The Real Kids – Down to You – Review

The Real Kids

Down to You (TKO)
by Jon Sarre

Much like their Beantown peers, DMZ, The Real Kids kinda got drafted into punk rock cuz they happened to be both scruffy and in existence just as the CBGB/rebirthed Max’s scene was germinating in the Big Apple. Truth bein’ what it is (and sometimes revisionistic), the Kids and Monoman’s destined-to-be-short-lived-prologue to The Lyres were really more rock revivalist purists, sorta pickin’ up where Barry and The Remains (Boss-Town’s great-unwashed ’60s hope to be the next Paul Revere and The Raiders or sumptin’, tho’ all they actually managed was more Kenny and the Kasuals, whose “Journey to Tyme” made a similar non-impact on the pop charts as Barry’s “Don’t Look Back”) left off. Either way, The Real Kids made a coupla great records in the late ’70s, but after the entrance of the three-headed hydra of commercial indifference, substance abuse and “personality conflicts” took their toll, they just sorta sputtered out sometime in the 1980s. The inevitable reformation, record, and subsequent tour made me suspicious (as it usually does), so I blew ’em off when the played here (bad move, I was informed the next day, cuz they reportedly ripped the joint).

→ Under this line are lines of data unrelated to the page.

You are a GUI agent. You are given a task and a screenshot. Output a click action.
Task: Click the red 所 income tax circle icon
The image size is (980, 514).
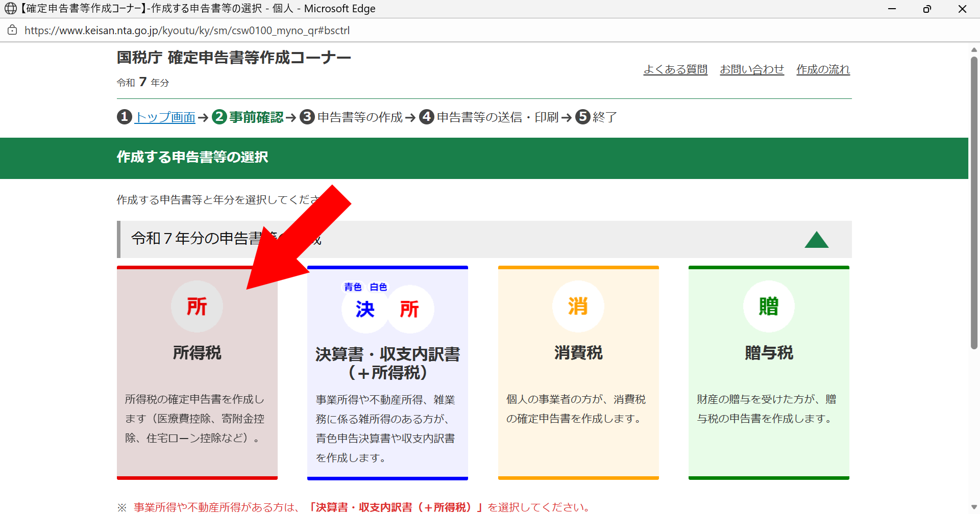pyautogui.click(x=197, y=306)
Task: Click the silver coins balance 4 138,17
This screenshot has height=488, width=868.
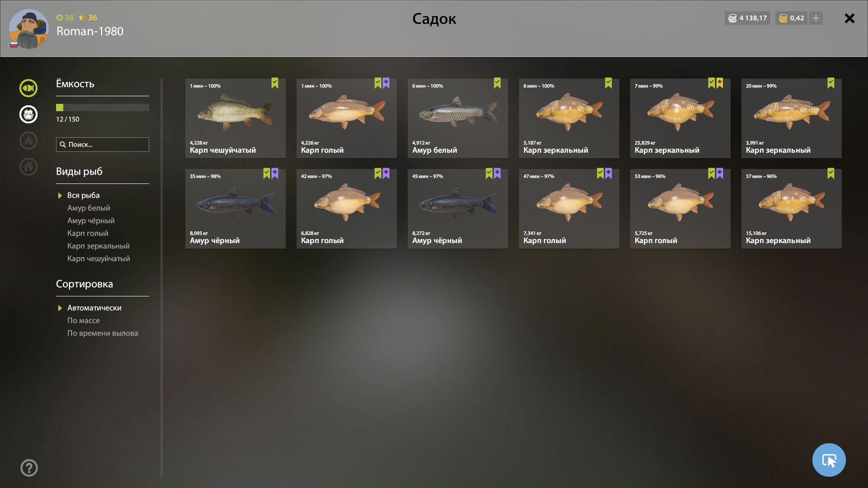Action: click(x=747, y=18)
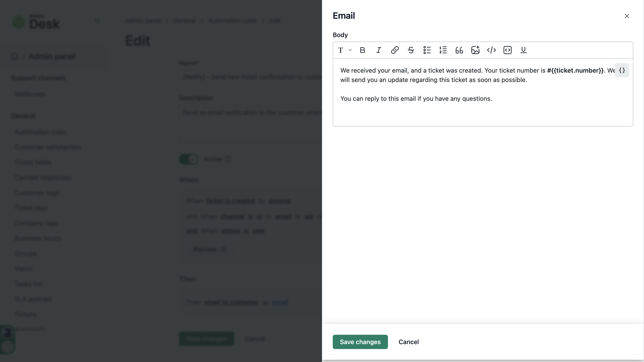Click inside the email Body text area
This screenshot has width=644, height=362.
point(483,92)
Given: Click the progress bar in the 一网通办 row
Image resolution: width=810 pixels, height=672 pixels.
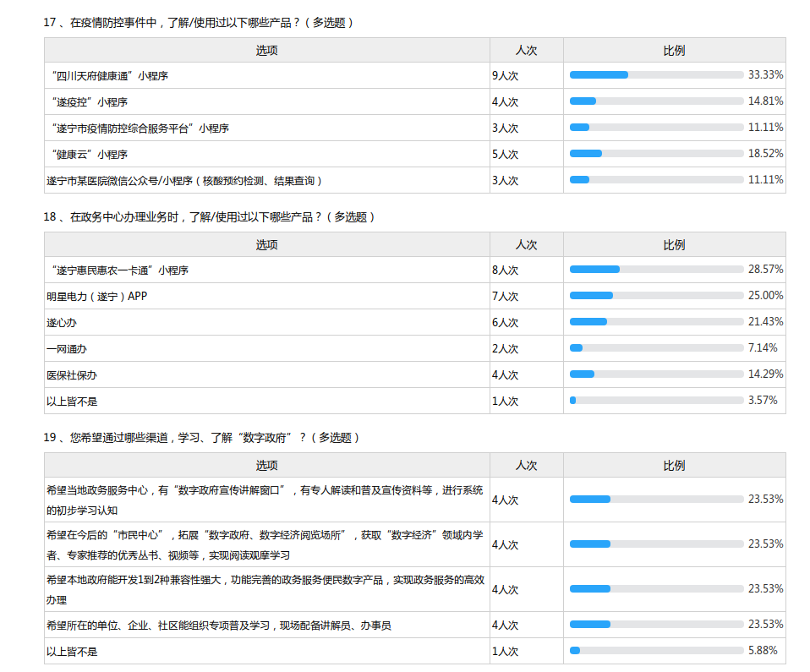Looking at the screenshot, I should (656, 348).
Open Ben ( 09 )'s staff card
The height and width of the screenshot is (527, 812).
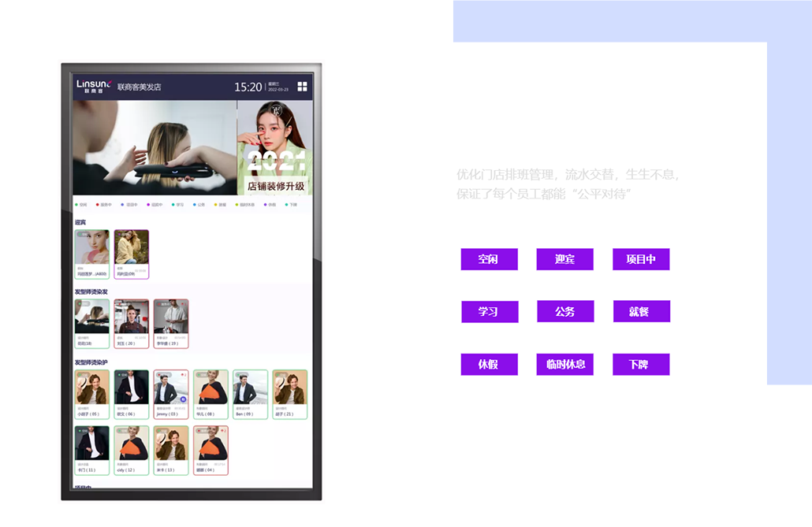pyautogui.click(x=249, y=394)
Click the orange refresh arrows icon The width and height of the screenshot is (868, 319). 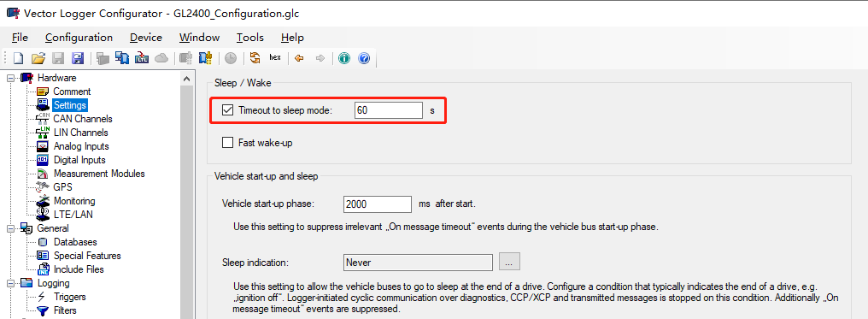255,58
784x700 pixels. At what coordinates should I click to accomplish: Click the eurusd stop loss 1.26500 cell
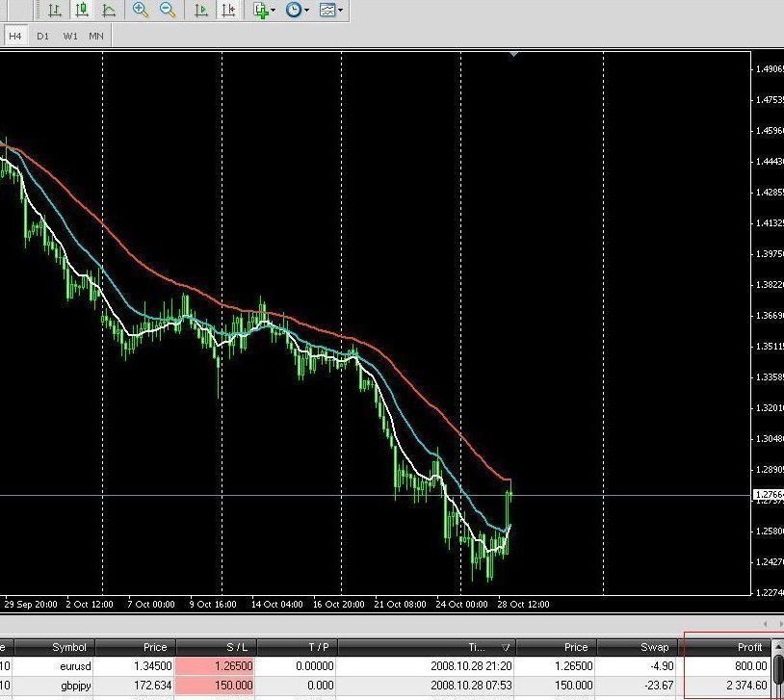tap(215, 665)
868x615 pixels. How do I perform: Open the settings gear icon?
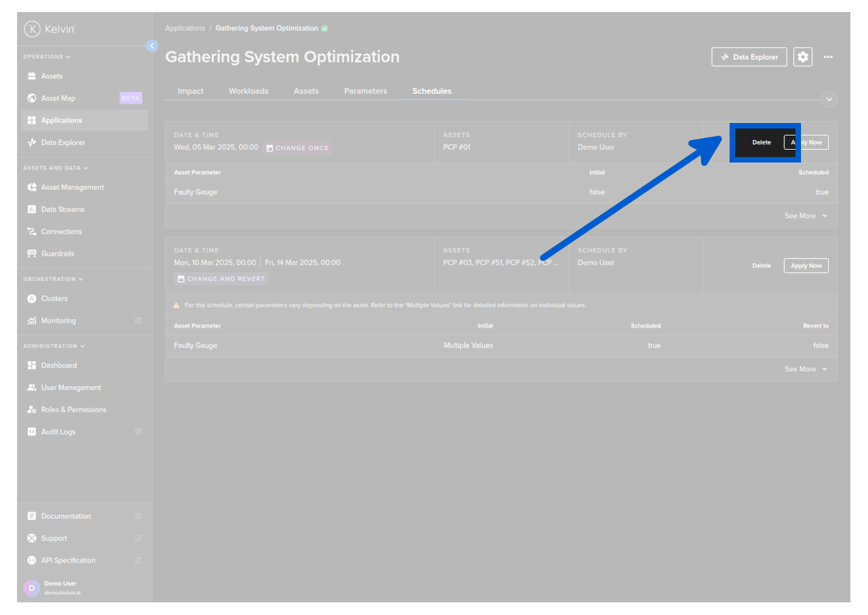pos(803,57)
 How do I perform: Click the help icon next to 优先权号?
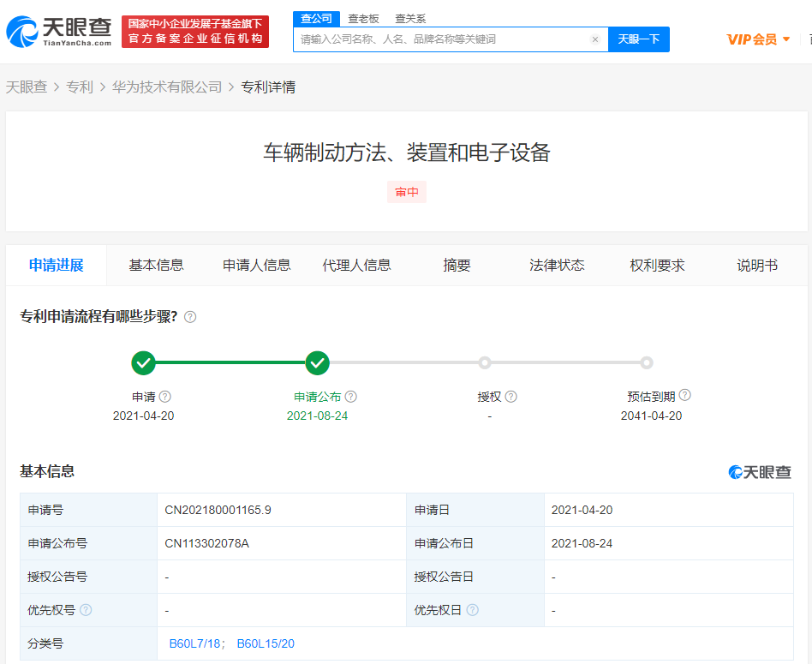[x=86, y=610]
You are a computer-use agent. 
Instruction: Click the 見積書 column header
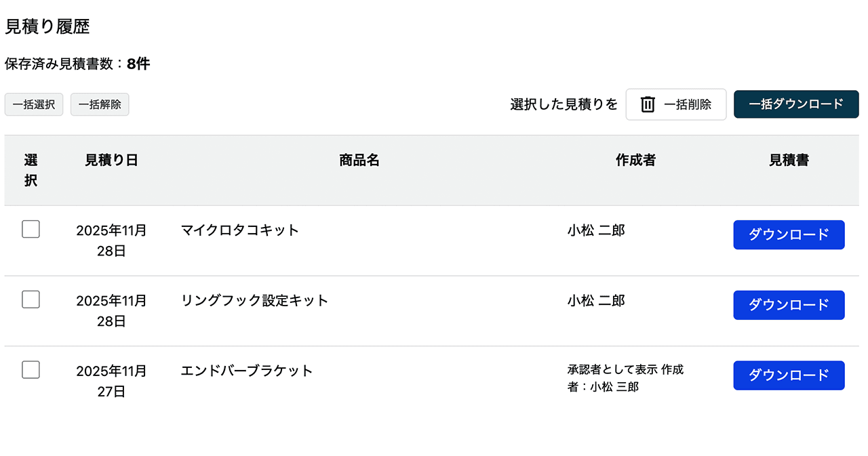click(789, 161)
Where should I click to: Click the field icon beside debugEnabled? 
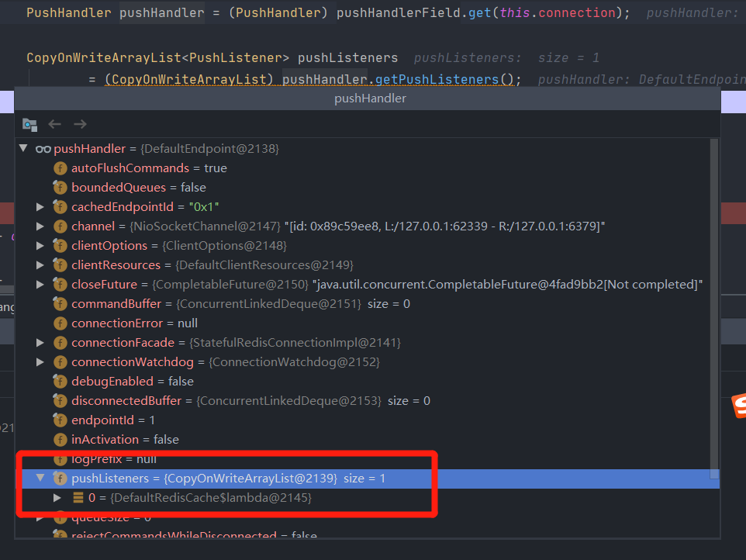tap(60, 381)
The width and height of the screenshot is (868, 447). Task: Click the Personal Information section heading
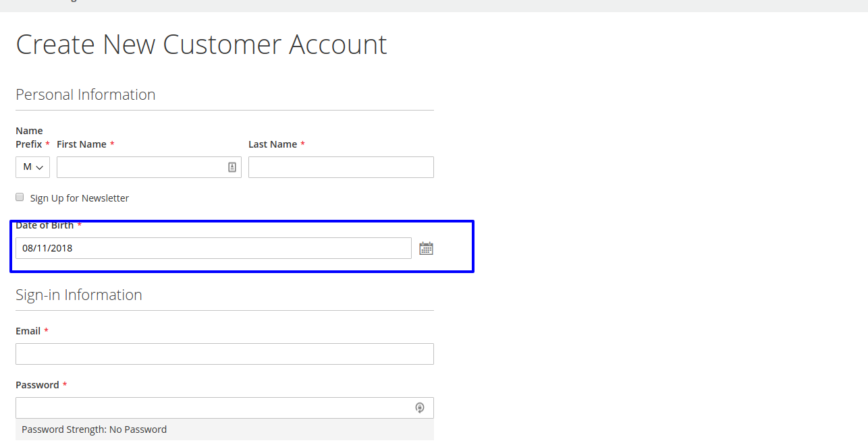85,94
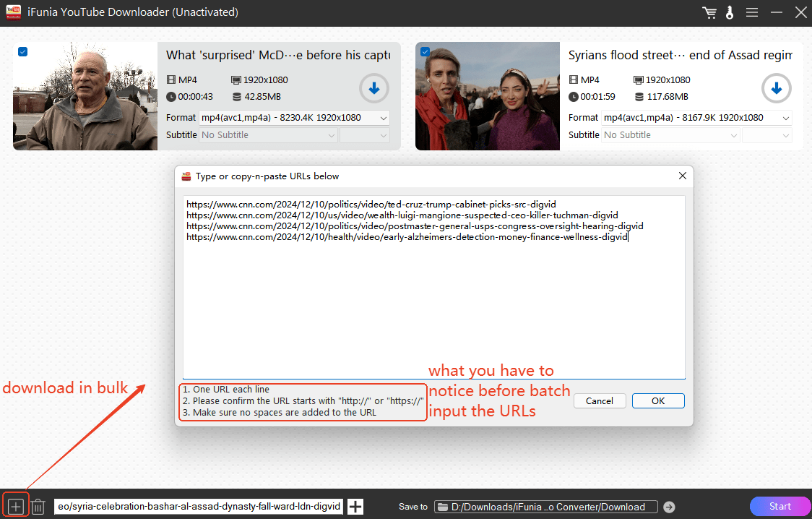Click the Save to folder path field
Image resolution: width=812 pixels, height=519 pixels.
point(546,507)
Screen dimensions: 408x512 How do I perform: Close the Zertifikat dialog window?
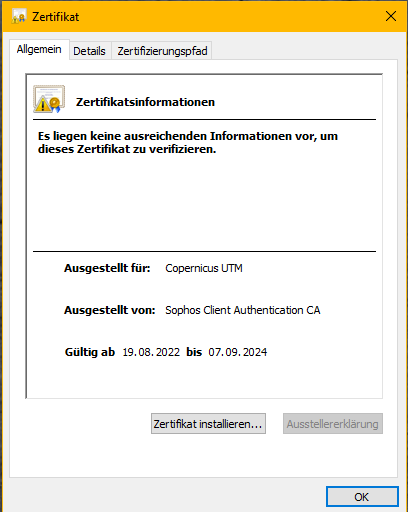pyautogui.click(x=391, y=16)
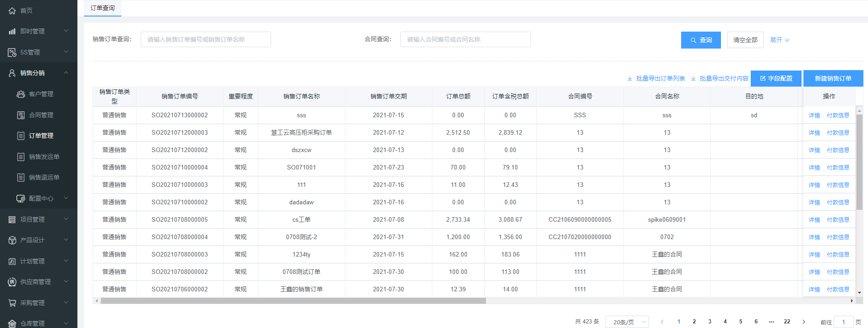Expand more filters with 展开
This screenshot has height=328, width=868.
779,40
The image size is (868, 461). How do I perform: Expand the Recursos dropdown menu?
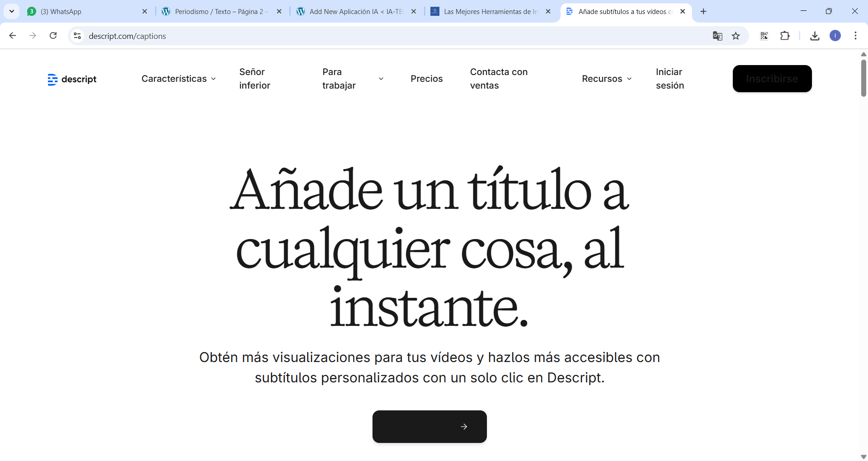click(x=607, y=79)
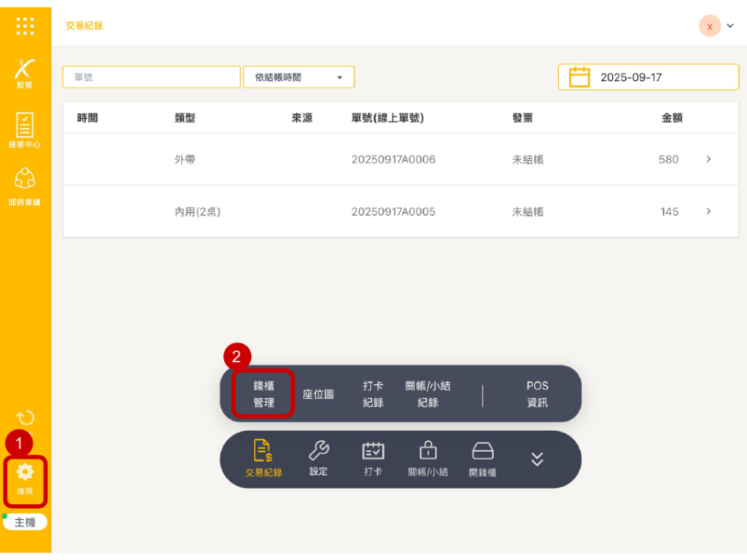Open 打卡紀錄 from popup menu

[373, 394]
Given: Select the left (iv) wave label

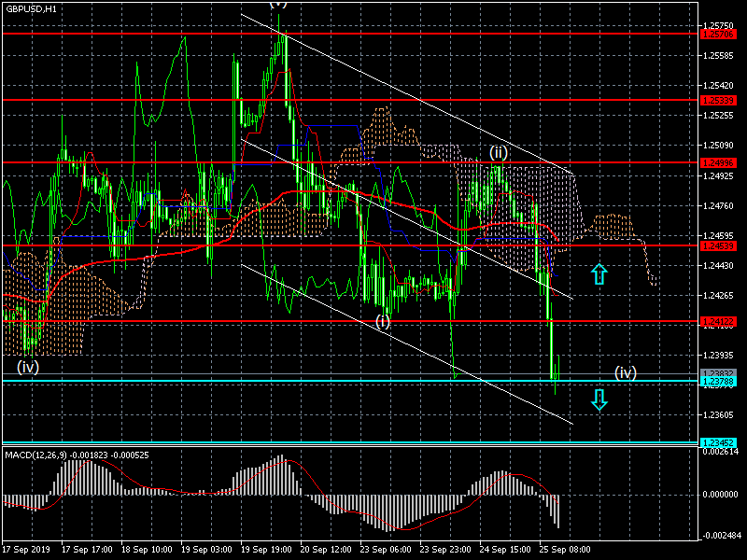Looking at the screenshot, I should (x=28, y=367).
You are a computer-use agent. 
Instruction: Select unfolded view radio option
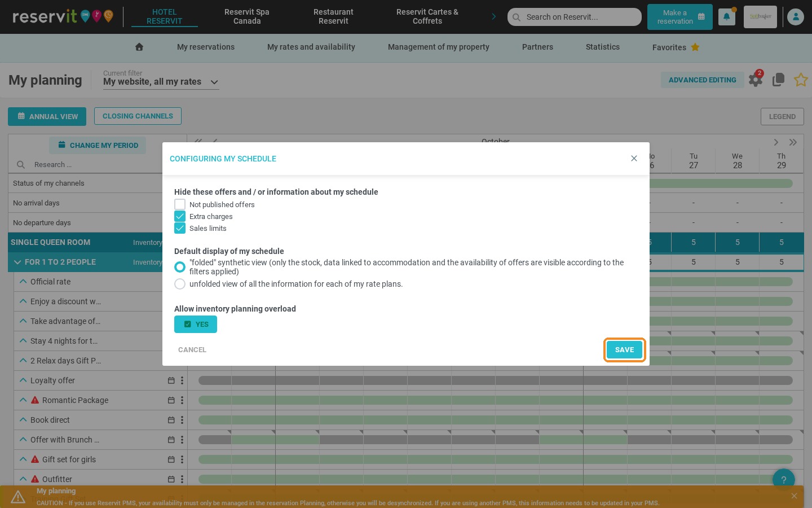[x=180, y=284]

Judging from this here four-song EP, The Real Kids haven’t lost much steam, haven’t grown up much either, convincingly chuckin’ out hook-heavy anthems to Teenage Lust, a tough and sometimes embarrassing stunt for anyone twenty years or more removed from high school daze. “Ahhhh” harmonies counterpoint chunky bass on “Make It Go Away.” “I’ll Say It” is snotty “fuck you, girl” lovey dovey-type sung from the point of view of some lovey-dovey type guy who knows he just hasta blow this chick off, even tho’ he really likes her, kinda like the stuff Ben Weasel (another okay teen-song-by-non-teen writer) sings when he’s on (minus the part about “really liking her”). A fuzzy guitar riff and two torrid solos on “Something Bad” complement the song’s Ramonesesque rhythm section and allows me to not dwell on the relentlessly sappy lyrics. The opener, “Down to You,” just plain fucking rips, ’60s punk meets ’70s punk head on, but, uh, dipped in a vat o’ sap.